# quick question about inductive proof

• Oct 16th 2009, 06:26 PM
zpwnchen
Prove that: $\displaystyle 3^n < n!$ n is an integer greater than 6.

Basic step:
$\displaystyle P(7): 3^7 < 7!$
2187 < 5040

Inductive Steps:
hypothesis: $\displaystyle P(k): 3^k < k!$
conclusion: $\displaystyle P(k+1): 3^{k+1} < (k+1)!$

Proof: $\displaystyle 3^(k+1) = 3.3^k < 3.k! < (k+1)k! = (k+1)!$

why is this one: $\displaystyle (k+1)k!$ equal to $\displaystyle (k+1)!$?

Is there any better way to prove it?
• Oct 16th 2009, 07:10 PM
Plato
If you have more than one character in an exponent, set off the whole exponent in braces.
$$3^{(k+1)}$$ gives $\displaystyle 3^{(k+1)}$ instead of $\displaystyle 3^(k+1)$.
• Oct 17th 2009, 02:30 AM
Defunkt
Quote:

Originally Posted by zpwnchen
Prove that: $\displaystyle 3^n < n!$ n is an integer greater than 6.

Basic step:
$\displaystyle P(7): 3^7 < 7!$
2187 < 5040

Inductive Steps:
hypothesis: $\displaystyle P(k): 3^k < k!$
conclusion: $\displaystyle P(k+1): 3^(k+1) < (k+1)!$

Proof: $\displaystyle 3^(k+1) = 3.3^k < 3.k! < (k+1)k! = (k+1)!$

why is this one: $\displaystyle (k+1)k!$ equal to $\displaystyle (k+1)!$?

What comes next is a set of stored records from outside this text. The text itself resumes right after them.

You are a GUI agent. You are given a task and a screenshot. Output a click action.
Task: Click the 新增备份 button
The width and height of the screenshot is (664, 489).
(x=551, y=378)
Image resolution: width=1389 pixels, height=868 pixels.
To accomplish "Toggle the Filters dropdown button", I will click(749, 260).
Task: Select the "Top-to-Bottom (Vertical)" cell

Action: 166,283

Is there any better way to prove it?

$\displaystyle k! = 1\cdot 2 \cdot 3 \cdot ... \cdot k$
$\displaystyle (k+1)! = 1\cdot 2 \cdot 3 \cdot ... \cdot k \cdot (k+1)$
$\displaystyle (k+1)k! = (k+1)(1\cdot 2 \cdot 3 \cdot ... \cdot k) = 1\cdot 2 \cdot 3 \cdot ... \cdot k \cdot (k+1) = (k+1)!$